Being an Army veteran, All always enjoyed the pageantry that is so much a part of The Citadel football experience. He would stand as tall as the cadets when they performed their pregame march onto the field. He truly loved Parents’ Day when the Summerall Guards would give their annual performance.
“He loved everything about football games – all the traditions – the flag waving, singing and playing Dixie and especially The Citadel Ramble,” Kathy recollected. “Dad loved the cadets surfing as the band played the theme from Hawaii 5-0 and cadets being passed up and down the stands.
“I don’t remember when we started tailgating,” she added. “I guess it was as soon as people started gathering outside the stadium.
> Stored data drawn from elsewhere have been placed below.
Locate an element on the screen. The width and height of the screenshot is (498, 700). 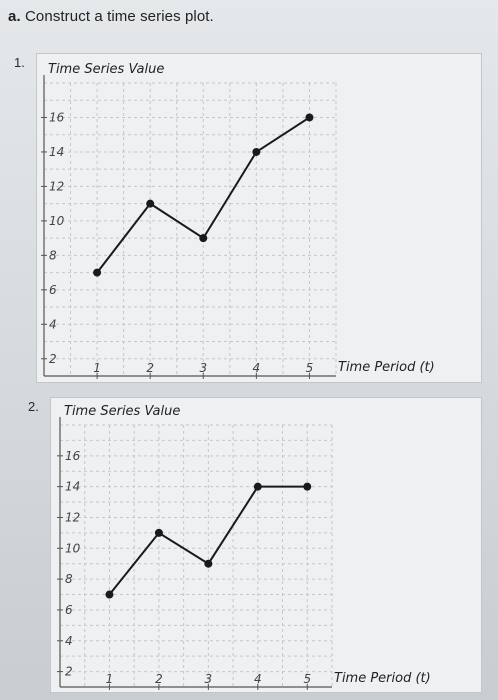
question-prefix: a. is located at coordinates (14, 16).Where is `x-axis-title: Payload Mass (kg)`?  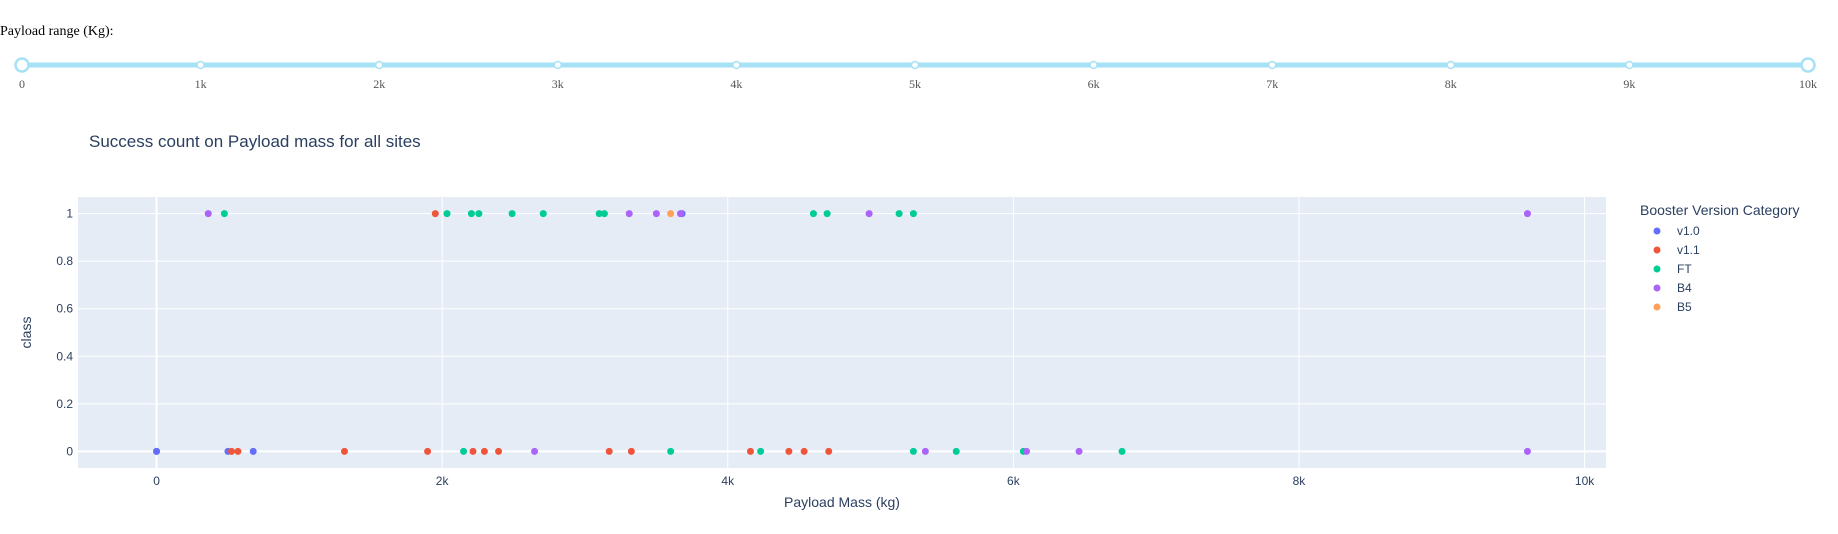 x-axis-title: Payload Mass (kg) is located at coordinates (842, 502).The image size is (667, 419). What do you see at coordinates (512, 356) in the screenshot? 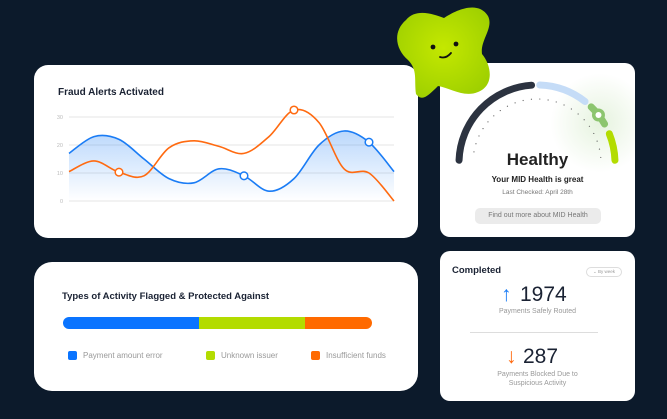
I see `arrow-down-icon: ↓` at bounding box center [512, 356].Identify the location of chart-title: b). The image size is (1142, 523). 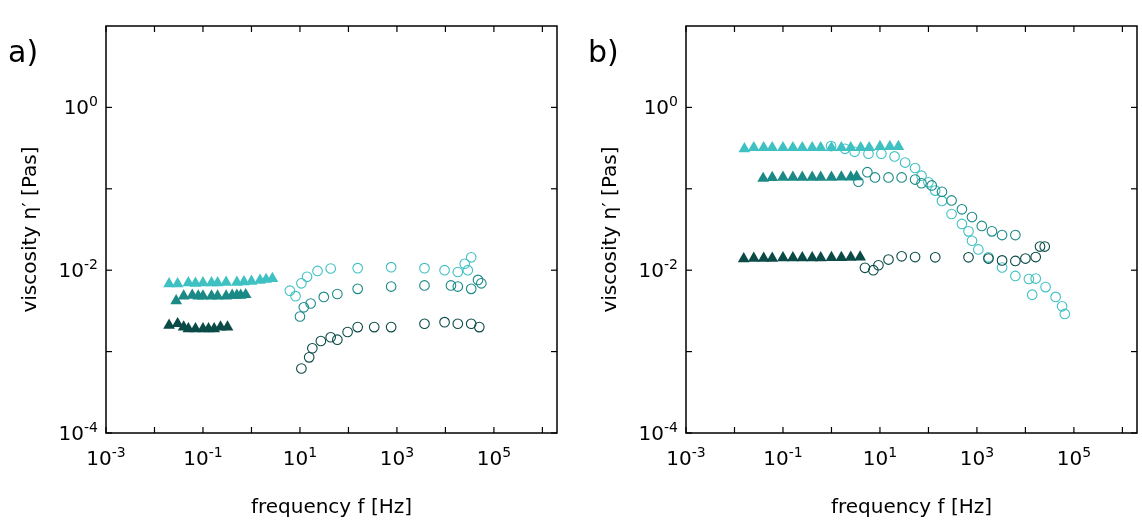
(604, 52).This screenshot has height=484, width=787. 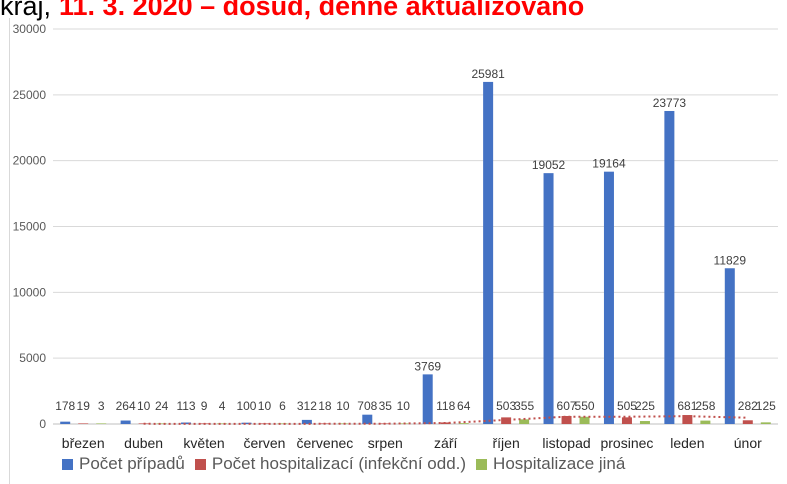 I want to click on legend-item: Počet případů, so click(x=124, y=464).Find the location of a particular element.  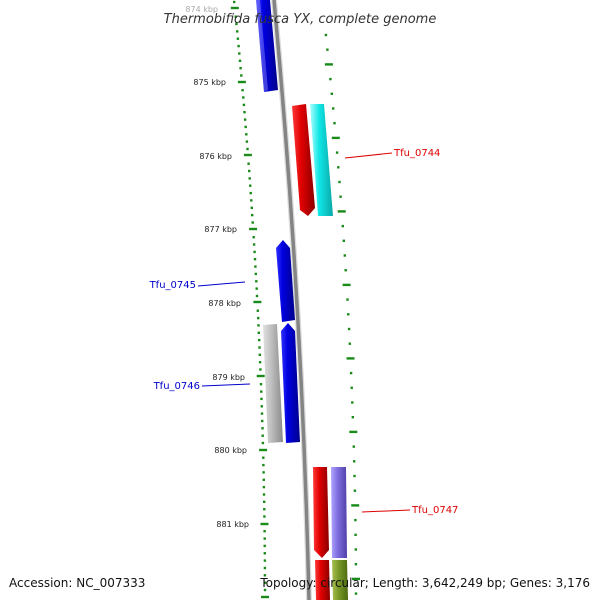

gene-feature-tfu-0746-gray is located at coordinates (273, 384).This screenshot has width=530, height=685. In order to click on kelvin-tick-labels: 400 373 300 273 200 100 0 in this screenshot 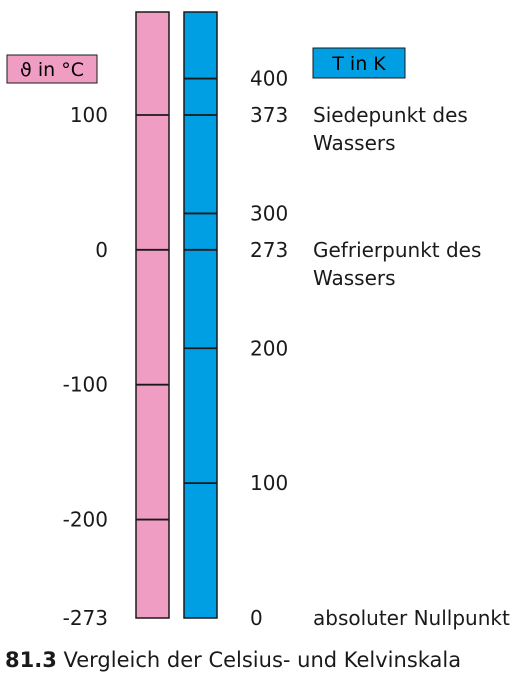, I will do `click(269, 348)`.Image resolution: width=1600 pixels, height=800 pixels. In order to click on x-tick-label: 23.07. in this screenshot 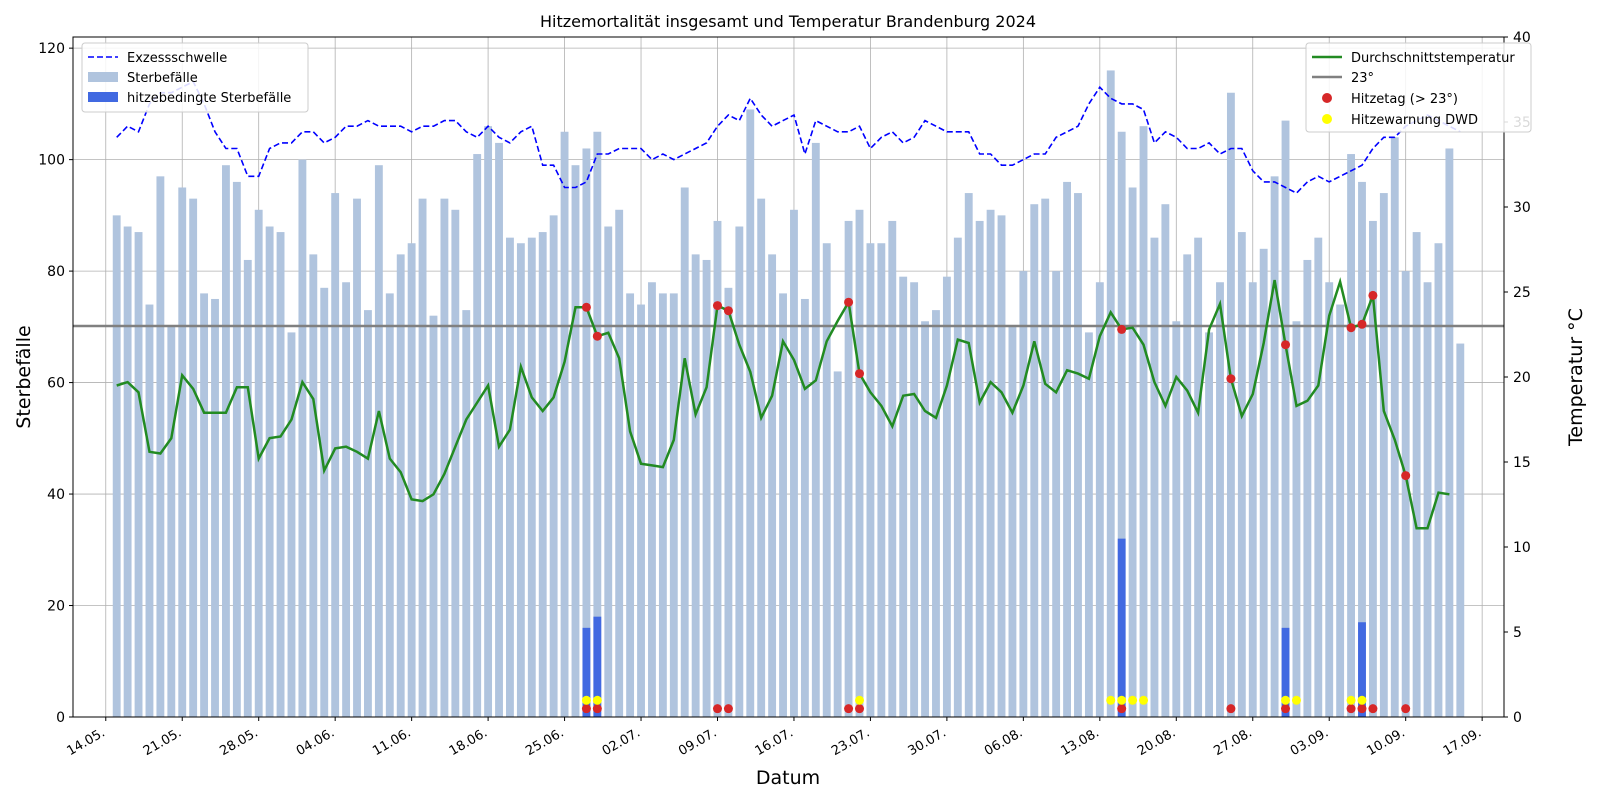, I will do `click(850, 742)`.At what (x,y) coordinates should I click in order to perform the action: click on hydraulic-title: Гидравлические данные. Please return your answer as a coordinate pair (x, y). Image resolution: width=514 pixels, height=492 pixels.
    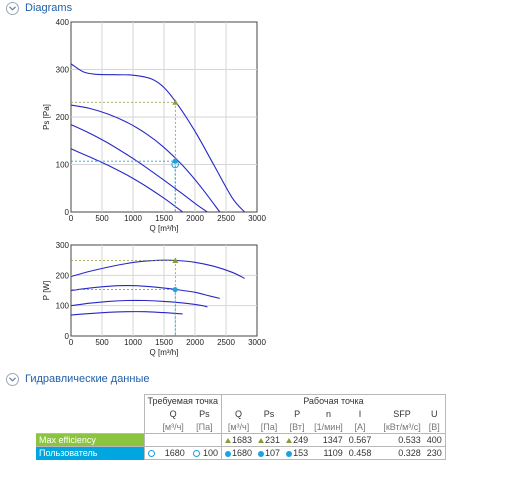
    Looking at the image, I should click on (88, 379).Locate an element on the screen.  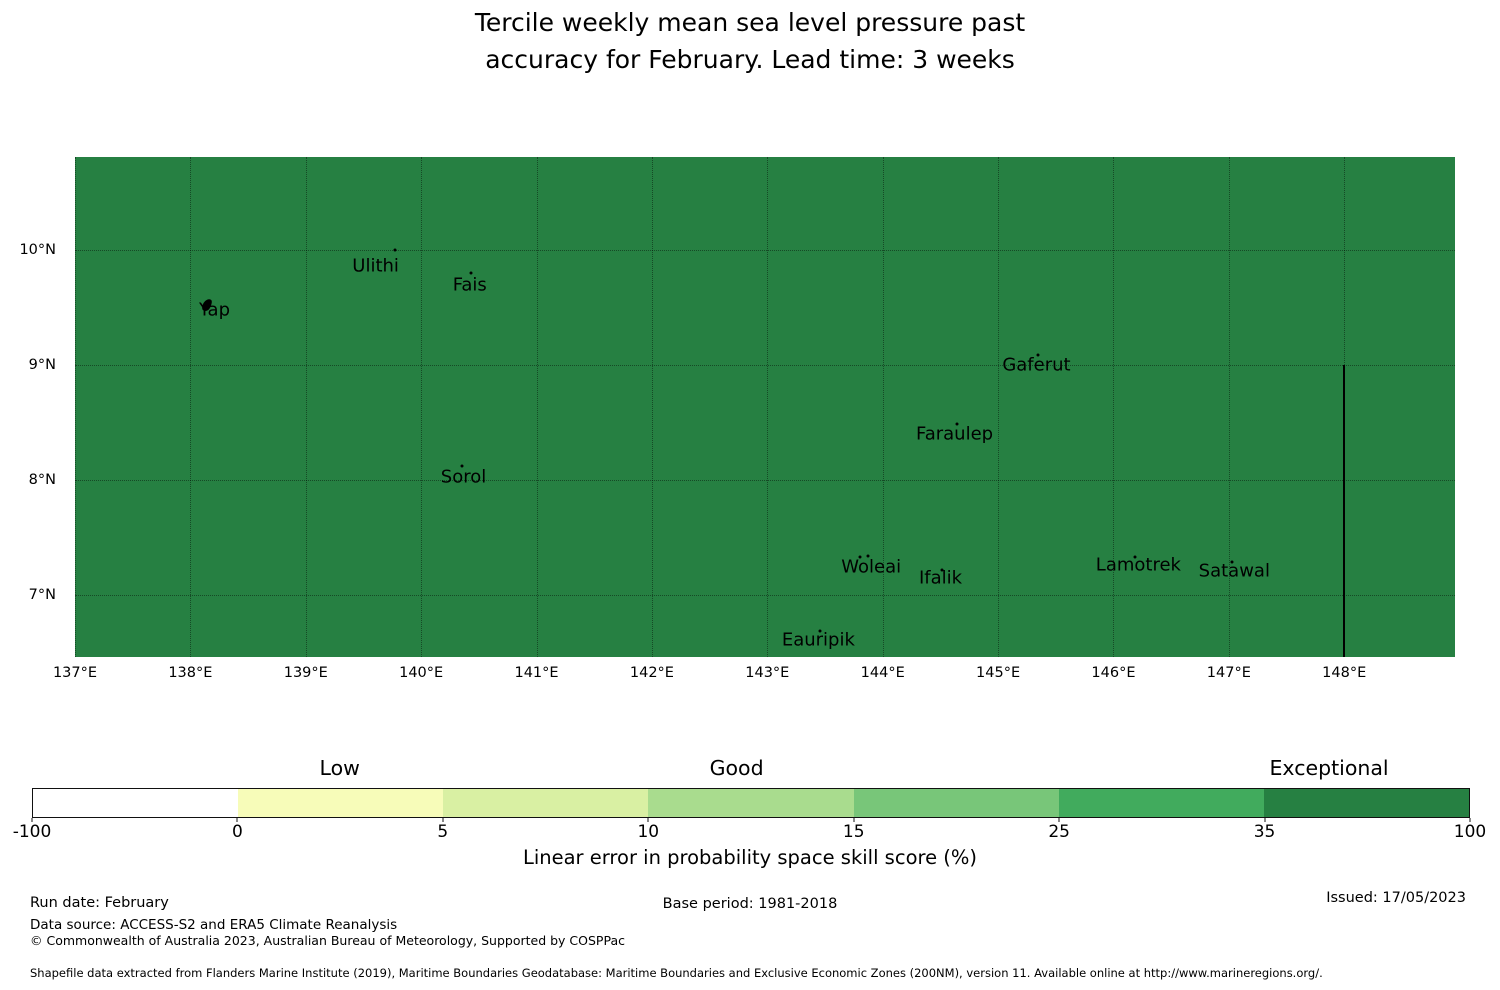
colorbar-tick-row: -100 0 5 10 15 25 35 100 is located at coordinates (750, 832).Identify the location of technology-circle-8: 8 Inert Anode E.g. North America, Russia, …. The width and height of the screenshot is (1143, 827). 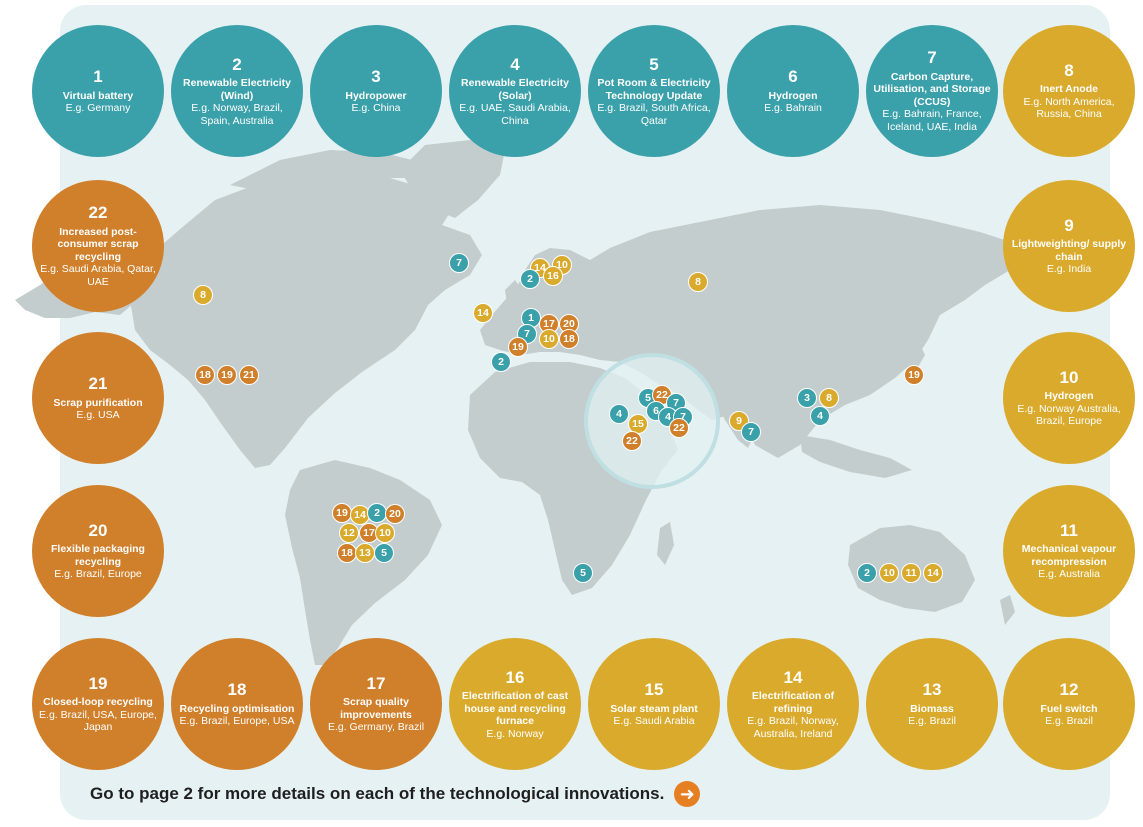
(1069, 91).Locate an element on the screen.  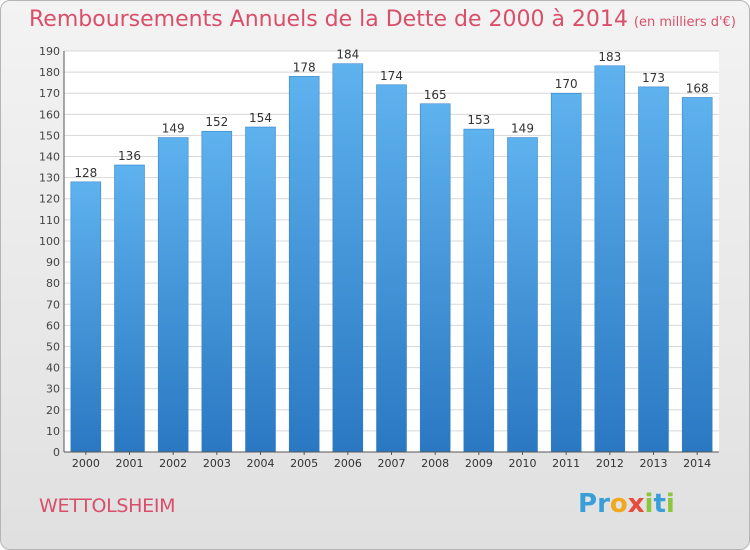
x-tick-label: 2000 is located at coordinates (86, 464).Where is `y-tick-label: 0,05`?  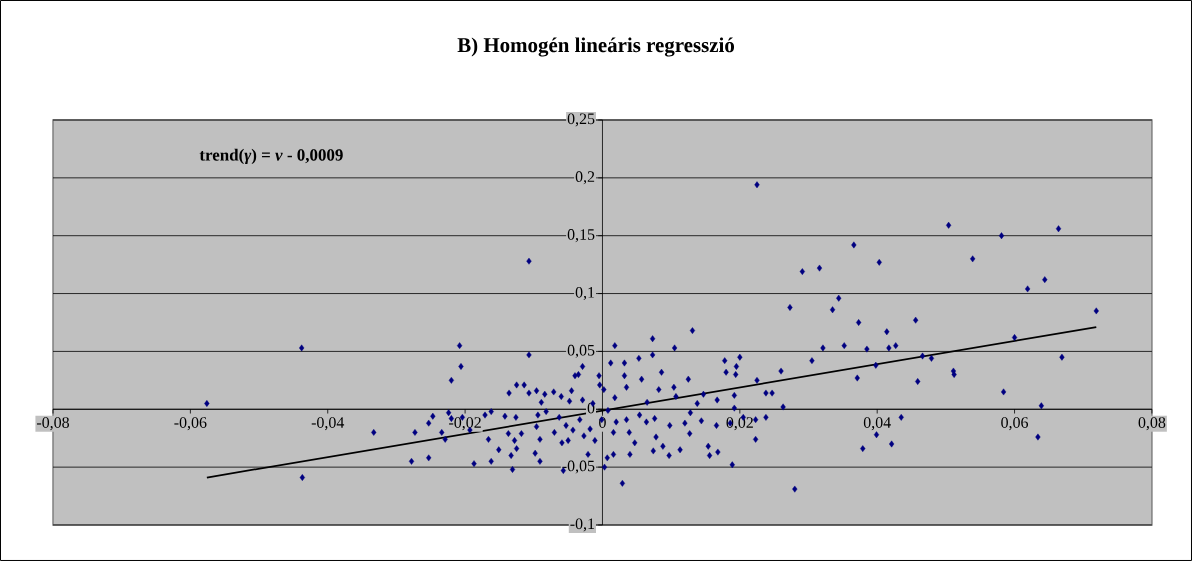 y-tick-label: 0,05 is located at coordinates (581, 351).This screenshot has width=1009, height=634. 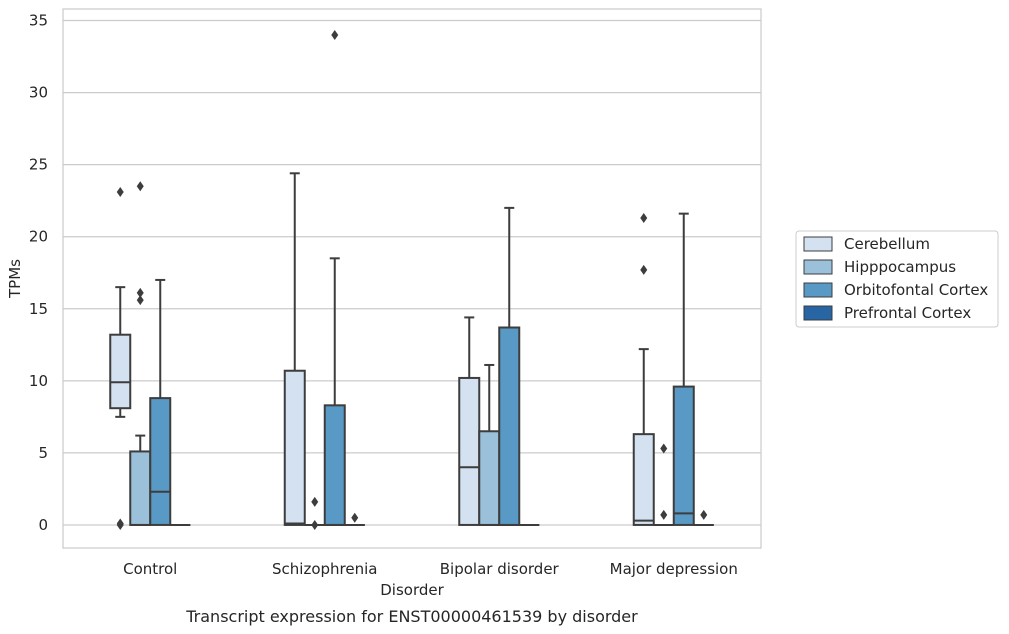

Even now he will go with us three hours before the game, stay the two hours afterwards and not complain about being tired, even at 94.”
Basketball was another of All’s favorite sports.
“Even though football was our first passion, we went to basketball, baseball and wrestling matches, too,” she continued. “I’ll never forget one basketball game we were into our fourth overtime. We always sat in the folding chairs on the floor level, and daddy always let the referees know how he felt about their questionable calls. Well, this time, he picked up one of the folding chairs and tossed it into the aisle.
“We always went to Bill’s Holly House (where Hay Tire is now located) after basketball games and waited for the team there. We had many basketball players visit our house, and they’d knock their heads on the light fixture in our den. Momma felt like the players were all her boys, so we always had players in our house. Since Daddy only has us two girls, I guess he thought they were his boys, too,” she
While All got to know many of the coaches through Christine, he came to really admire Coach Red Parker and Coach Bobby Ross. He had a great relationship with football assistant coaches Charlie Rizzo and Rusty Hamilton. Basketball coach Les Robinson and baseball coach Chal Port were two others he adored.
All worked at Westvaco for 44 years and continues to enjoy his retirement. But when football games come around, he perks up, helps a little with the tailgating responsibilities and is usually the first in the car to go and is happy the entire time.
After all, he’s off to see his beloved Bulldogs.